During her four years at the College, however, Sanders found her voice – and the confidence and finesse to use it effectively. As a peer facilitator with the Honors College for three years and an honors ambassador her sophomore year, Sanders thrived in her leadership role, and – as an active member of the Safe Campus Outreach, Prevention, and Education (SCOPE) team – she started to see more and more problems surrounding consent education, anti-rape education and women’s rights in general.
“Between the victim blaming and shaming that goes on in rape culture, and then lack of education, I just got so frustrated. The language made me crazy,” says Sanders, who began speaking out in discussions with People Against Rape and other venues. “I started to realize the importance of becoming an advocate.”
“Bri has come into her own as an academic and an activist leader, and she connects her activism and her academic efforts beautifully,” says Alison Piepmeier, director of the Women’s and Gender Studies Program, who collaborated with Sanders on two research agendas last summer for Sanders’ Summer Undergraduate Research with Faculty (SURF) grant. “She’s done a great deal of research into intersectional identities and feminist efforts at social change, and the knowledge she’s discovered and developed has informed and shaped her activist work – and her activist work has informed and shaped her academic projects.”
Over the past year, Sanders has received some media attention for her activism, for rallying her fellow students and standing up for what she believes in.
“The College has helped me appreciate the impact that I can have and we all can have when we just let ourselves be heard.
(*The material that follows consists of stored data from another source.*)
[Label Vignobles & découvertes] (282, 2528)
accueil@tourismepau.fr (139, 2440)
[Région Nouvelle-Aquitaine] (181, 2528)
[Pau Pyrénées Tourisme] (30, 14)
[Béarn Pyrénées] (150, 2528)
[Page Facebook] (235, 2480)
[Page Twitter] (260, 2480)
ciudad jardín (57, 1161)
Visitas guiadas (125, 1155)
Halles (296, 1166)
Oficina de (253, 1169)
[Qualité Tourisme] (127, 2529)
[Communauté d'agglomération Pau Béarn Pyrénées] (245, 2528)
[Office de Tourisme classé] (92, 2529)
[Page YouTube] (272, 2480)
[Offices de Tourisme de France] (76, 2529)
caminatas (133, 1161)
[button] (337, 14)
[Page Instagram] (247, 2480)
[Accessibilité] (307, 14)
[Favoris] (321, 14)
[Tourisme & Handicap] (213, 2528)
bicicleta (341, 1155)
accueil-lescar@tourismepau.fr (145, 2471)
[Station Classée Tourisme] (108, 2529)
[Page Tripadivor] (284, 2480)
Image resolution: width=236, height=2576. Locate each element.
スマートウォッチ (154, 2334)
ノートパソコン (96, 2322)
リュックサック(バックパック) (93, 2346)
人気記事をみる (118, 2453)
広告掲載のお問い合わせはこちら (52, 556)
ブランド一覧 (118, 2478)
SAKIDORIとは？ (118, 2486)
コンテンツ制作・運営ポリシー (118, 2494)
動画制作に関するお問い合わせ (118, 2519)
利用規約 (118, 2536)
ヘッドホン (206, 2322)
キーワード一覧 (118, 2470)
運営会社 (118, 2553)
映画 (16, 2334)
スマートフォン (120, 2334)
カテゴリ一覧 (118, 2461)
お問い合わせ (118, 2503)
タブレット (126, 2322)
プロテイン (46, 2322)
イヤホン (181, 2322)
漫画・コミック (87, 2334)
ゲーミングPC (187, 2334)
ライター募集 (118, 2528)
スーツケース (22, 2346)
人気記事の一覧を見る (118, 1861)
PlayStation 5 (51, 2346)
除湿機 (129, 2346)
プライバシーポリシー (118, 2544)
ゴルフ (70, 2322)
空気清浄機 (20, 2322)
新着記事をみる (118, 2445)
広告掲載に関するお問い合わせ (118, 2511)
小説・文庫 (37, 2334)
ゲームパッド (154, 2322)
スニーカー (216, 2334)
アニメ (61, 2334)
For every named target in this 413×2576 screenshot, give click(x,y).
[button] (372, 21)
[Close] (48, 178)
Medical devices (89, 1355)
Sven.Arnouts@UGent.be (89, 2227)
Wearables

When we put our voices together, it can be powerful,” says Sanders, who plans to gain more experience in the nonprofit sector before getting her master’s degree and one day founding her own organization to continue fighting for more comprehensive sexual education in South Carolina schools. “It’s hard enough to teach students about sexual safety issues when they’re heterosexual – we don’t even do that well. But there are so many other issues that come up for the rest of us. I want to see our schools offer all our students the best practices to keep their bodies safe, across the board. For everybody.”
She realizes she has a lot of work to do – that the state and the nation have a long way to go – but she’s confident that she can make a change.
“You can’t let the size of the problem intimidate you. You just have to remember that the hurdles are more effective in your fight than in your fear,” says Sanders. “Sure, sometimes you feel like you’re throwing yourself to the lions. But I’m not afraid of lions.”
After all, they might be bigger, but she can always roar louder.